--- Exercise materials Enclosed Below ---

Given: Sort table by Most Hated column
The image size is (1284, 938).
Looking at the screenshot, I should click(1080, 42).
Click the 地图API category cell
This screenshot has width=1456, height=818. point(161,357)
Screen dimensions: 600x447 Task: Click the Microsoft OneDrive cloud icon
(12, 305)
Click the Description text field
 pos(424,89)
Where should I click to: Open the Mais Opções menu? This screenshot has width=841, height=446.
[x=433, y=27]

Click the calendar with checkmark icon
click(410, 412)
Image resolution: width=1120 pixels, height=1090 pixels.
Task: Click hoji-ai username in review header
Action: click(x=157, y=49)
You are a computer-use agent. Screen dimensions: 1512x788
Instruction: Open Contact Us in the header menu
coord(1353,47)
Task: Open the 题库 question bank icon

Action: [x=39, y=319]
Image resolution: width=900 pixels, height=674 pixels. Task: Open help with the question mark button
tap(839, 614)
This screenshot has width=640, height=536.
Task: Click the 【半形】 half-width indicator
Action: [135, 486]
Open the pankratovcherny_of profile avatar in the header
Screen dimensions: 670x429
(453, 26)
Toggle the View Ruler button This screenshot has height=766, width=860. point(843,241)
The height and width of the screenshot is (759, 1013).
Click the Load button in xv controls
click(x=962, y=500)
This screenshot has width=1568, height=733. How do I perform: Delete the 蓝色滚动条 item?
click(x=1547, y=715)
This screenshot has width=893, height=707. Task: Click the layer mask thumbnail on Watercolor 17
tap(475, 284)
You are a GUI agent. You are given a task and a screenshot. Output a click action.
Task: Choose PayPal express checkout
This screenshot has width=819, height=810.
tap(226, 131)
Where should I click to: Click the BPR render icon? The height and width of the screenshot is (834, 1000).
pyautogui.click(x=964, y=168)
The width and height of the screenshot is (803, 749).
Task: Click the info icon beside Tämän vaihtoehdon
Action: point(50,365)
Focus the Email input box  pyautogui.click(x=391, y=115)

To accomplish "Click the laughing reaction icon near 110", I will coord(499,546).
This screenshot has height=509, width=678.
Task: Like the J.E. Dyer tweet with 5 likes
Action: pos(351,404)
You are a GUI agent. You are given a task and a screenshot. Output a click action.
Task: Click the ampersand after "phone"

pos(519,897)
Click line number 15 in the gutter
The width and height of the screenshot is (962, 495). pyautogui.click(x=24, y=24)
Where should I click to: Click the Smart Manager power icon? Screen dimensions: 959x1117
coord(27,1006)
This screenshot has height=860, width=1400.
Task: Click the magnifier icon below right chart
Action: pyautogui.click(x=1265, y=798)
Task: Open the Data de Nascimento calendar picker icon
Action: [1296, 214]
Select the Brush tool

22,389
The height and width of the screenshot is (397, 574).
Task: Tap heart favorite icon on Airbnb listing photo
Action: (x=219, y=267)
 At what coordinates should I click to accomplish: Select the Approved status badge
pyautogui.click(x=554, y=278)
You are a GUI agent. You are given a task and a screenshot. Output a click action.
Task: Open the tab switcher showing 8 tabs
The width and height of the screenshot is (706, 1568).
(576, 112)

--- End of Enclosed Exercise materials ---

About this exercise:
Output all of the records exactly, with nothing omitted.

Task result:
Given: Sort table by Most Hated column
The image size is (1284, 938).
Looking at the screenshot, I should click(1080, 42).
Click the 地图API category cell
This screenshot has width=1456, height=818. point(161,357)
Screen dimensions: 600x447 Task: Click the Microsoft OneDrive cloud icon
(12, 305)
Click the Description text field
 pos(424,89)
Where should I click to: Open the Mais Opções menu? This screenshot has width=841, height=446.
[x=433, y=27]

Click the calendar with checkmark icon
click(410, 412)
Image resolution: width=1120 pixels, height=1090 pixels.
Task: Click hoji-ai username in review header
Action: click(x=157, y=49)
You are a computer-use agent. Screen dimensions: 1512x788
Instruction: Open Contact Us in the header menu
coord(1353,47)
Task: Open the 题库 question bank icon

Action: [x=39, y=319]
Image resolution: width=900 pixels, height=674 pixels. Task: Open help with the question mark button
tap(839, 614)
This screenshot has width=640, height=536.
Task: Click the 【半形】 half-width indicator
Action: [135, 486]
Open the pankratovcherny_of profile avatar in the header
Screen dimensions: 670x429
(453, 26)
Toggle the View Ruler button This screenshot has height=766, width=860. point(843,241)
The height and width of the screenshot is (759, 1013).
Click the Load button in xv controls
click(x=962, y=500)
This screenshot has width=1568, height=733. How do I perform: Delete the 蓝色滚动条 item?
click(x=1547, y=715)
This screenshot has width=893, height=707. Task: Click the layer mask thumbnail on Watercolor 17
tap(475, 284)
You are a GUI agent. You are given a task and a screenshot. Output a click action.
Task: Choose PayPal express checkout
This screenshot has width=819, height=810.
tap(226, 131)
Where should I click to: Click the BPR render icon? The height and width of the screenshot is (834, 1000).
pyautogui.click(x=964, y=168)
The width and height of the screenshot is (803, 749).
Task: Click the info icon beside Tämän vaihtoehdon
Action: point(50,365)
Focus the Email input box  pyautogui.click(x=391, y=115)

To accomplish "Click the laughing reaction icon near 110", I will coord(499,546).
This screenshot has height=509, width=678.
Task: Like the J.E. Dyer tweet with 5 likes
Action: pos(351,404)
You are a GUI agent. You are given a task and a screenshot. Output a click action.
Task: Click the ampersand after "phone"

pos(519,897)
Click line number 15 in the gutter
The width and height of the screenshot is (962, 495). pyautogui.click(x=24, y=24)
Where should I click to: Click the Smart Manager power icon? Screen dimensions: 959x1117
coord(27,1006)
This screenshot has height=860, width=1400.
Task: Click the magnifier icon below right chart
Action: pyautogui.click(x=1265, y=798)
Task: Open the Data de Nascimento calendar picker icon
Action: [1296, 214]
Select the Brush tool

22,389
The height and width of the screenshot is (397, 574).
Task: Tap heart favorite icon on Airbnb listing photo
Action: (x=219, y=267)
 At what coordinates should I click to accomplish: Select the Approved status badge
pyautogui.click(x=554, y=278)
You are a GUI agent. You are given a task and a screenshot. Output a click action.
Task: Open the tab switcher showing 8 tabs
The width and height of the screenshot is (706, 1568).
(576, 112)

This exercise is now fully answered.